#### [ASSIGNMENT]
Could you write out, exactly as they stand, only the lines in the listing below from the line with "Viewport: 350px width, 197px height." to the line with "the highlighted Claude", both ends included, without the pictures?

#### [RECORDS TO PROCESS]
##########
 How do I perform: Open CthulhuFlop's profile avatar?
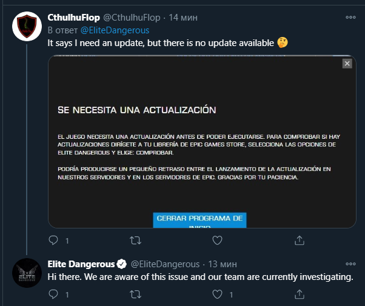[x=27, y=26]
##########
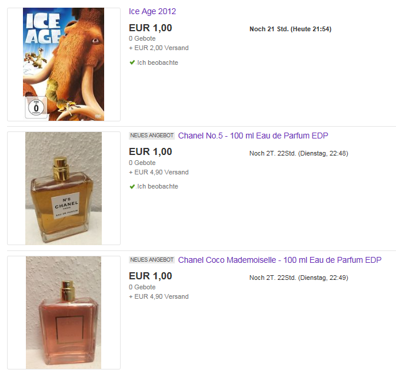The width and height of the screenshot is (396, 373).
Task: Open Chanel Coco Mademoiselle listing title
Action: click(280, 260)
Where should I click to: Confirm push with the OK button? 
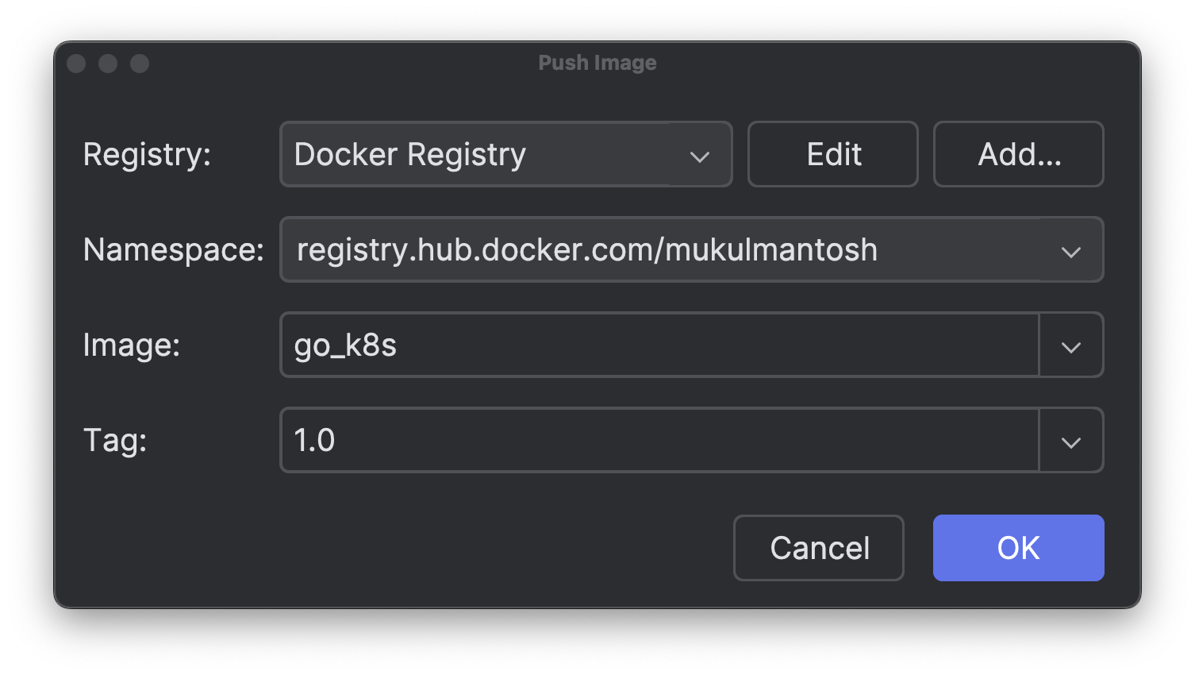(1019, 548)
##########
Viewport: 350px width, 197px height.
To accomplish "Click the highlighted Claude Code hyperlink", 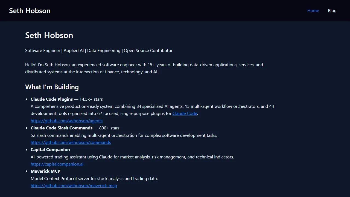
##########
#### [OUTPUT FOR THIS TASK]
Viewport: 350px width, 197px height.
To accomplish "Click the highlighted Claude Code hyperlink", 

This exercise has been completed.